The Scottish Executive, health boards and consultants need to work together so that the contract achieves benefits for patients. The Executive can also learn lessons from the implementation of this contract for the management of other large scale projects.

The contract was implemented across the UK in April 2004, and pay was backdated to April 2003. It allows health boards to plan consultants’ work around the needs of patients and the health service. It is also intended to limit consultants’ working hours, improve recruitment and retention and increase pay for most consultants.

Robert Black, the Auditor General for Scotland, said: “The contract is an opportunity to improve patient care by better planning the work of consultants. There is not yet clear evidence to show if this has happened, despite the additional money that has been spent on the new contract over the last three years.”

He added:” It is essential that everywhere in Scotland health boards and consultants work together to deliver benefits for patients. Also health boards and the Scottish Executive need to improve the monitoring of the impact of the contract.”

The Scottish Executive significantly underestimated the cost of the contract, making it difficult for boards to plan for it properly. This uncertainty has added to the cost pressures NHS boards face.

The new contract has increased the overall consultant pay bill for the NHS in Scotland by 38 per cent over the first three years. Audit Scotland concludes that it is difficult to identify whether this extra spending has so far improved patient care. This is partly because much of the first two years has been taken up with implementing the contract.

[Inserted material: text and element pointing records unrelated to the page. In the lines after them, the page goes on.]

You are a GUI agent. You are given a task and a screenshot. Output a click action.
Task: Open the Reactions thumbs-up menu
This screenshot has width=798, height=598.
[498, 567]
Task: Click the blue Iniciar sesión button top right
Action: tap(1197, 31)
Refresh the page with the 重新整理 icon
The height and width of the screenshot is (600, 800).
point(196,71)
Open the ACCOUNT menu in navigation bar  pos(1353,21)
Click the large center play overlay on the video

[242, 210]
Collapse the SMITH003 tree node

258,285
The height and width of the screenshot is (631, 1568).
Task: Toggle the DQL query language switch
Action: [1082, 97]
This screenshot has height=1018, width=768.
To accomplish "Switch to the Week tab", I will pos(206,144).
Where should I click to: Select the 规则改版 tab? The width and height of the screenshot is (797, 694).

Boards have focused more on transferring consultants to the new contract than on using it to improve services.

There is little evidence so far of boards planning how to use the new contract to improve patient care.

The report says the Scottish Executive could have done more to set clear targets for boards, laying out what it wanted from the contract. The Executive is still in the process of creating a system to monitor whether boards are achieving the contract’s expected benefits.